La Russie s’enfonce donc dans la crise économique et ce ne sont pas les déclarations se voulant rassurantes du porte-parole du Kremlin qui vont y changer quelque chose. Derrière le calme apparent, la situation est tendue pour le pouvoir russe, comme en témoigne la réunion d’urgence effectuée jeudi soir en présence de la banque centrale et de plusieurs établissements bancaires russes. La présidente de la banque centrale russe a d’ailleurs annulé en urgence sa venue au Forum économique mondial de Davos qui se tient ces jours-ci. Dans la même journée, les autorités russes ont annoncé la fermeture définitive de la banque Vnechprombank, devenue trop fragile financièrement après avoir maquillé ses comptes. C’est l’un des plus gros établissements fermés ces dernières années en Russie, classé 40ème du pays sur plus de 700 établissements du point de vue des actifs détenus. Placée sous tutelle depuis plusieurs mois, sa fermeture est une perte douloureuse pour ses créanciers.

Il faut dire que la chute du prix du baril de pétrole sous les 30 dollars, soit plus de 70% depuis l’année 2014, est un lourd handicap pour un gouvernement russe qui dépend à plus de 50% des recettes du pétrole. Cette fragilité est encore accentuée par les mesures de rétorsion économique, prises par les pays occidentaux après la crise ukrainienne, et l’embargo partiel décidé par les autorités russes, après qu’un avion de chasse russe ait été abattu par la Turquie. A tout cela il faudrait ajouter les coûts de l’intervention militaire russe en Syrie. Dans ce contexte, le gouvernement russe ne pourra d’ores et déjà pas maintenir ses prévisions de budget pour 2016, qui prévoyait notamment un déficit à 3%.

Cet approfondissement de la crise économique russe vient donc confirmer un constat que nous dressons depuis longtemps : à l’opposé des discours des grands médias occidentaux sur l’émergence de la Russie, membre des BRICS, en tant que grande puissance ou sur les supposées prétentions de Poutine d’envahir l’Europe ; le géant de l’Est est aujourd’hui dans une situation économique délicate, et les déclarations offensives de Poutine sur la « Grande Russie » ne sont pas très crédibles et masquent mal la période d’instabilité qui s’ouvre actuellement en Russie.

Une étape de plus dans la crise économique mondiale ?

La tâche de résoudre la crise économique s’avère d’ores et déjà très compliquée pour le gouvernement russe.

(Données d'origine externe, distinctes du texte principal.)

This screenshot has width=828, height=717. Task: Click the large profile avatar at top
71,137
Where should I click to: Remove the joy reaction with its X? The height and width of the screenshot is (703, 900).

Le ministère de l’économie russe a bien annoncé qu’il planchait sur un plan de relance de l’économie russe à hauteur de 420 milliards de roubles (4,8 milliards d’euros), mais le ministère des Finances a prévenu que la facture serait trop élevée dans le contexte actuel.

Au plan international, les coordonnées géopolitiques et la surenchère autour des prix du pétrole semblent fixer au moins pour un certain temps les coordonnées d’un prix du pétrole très bas. L’Iran, après la levée de sanctions intervenues récemment, ou encore l’Arabie Saoudite, ont tous les deux annoncé leur volonté de maintenir à un niveau élevé leur production de pétrole et de continuer la guerre des prix qui se déroule actuellement. De plus, la Russie apparait aujourd’hui de plus en plus isolée au niveau mondial, et ce malgré les efforts du gouvernement russe.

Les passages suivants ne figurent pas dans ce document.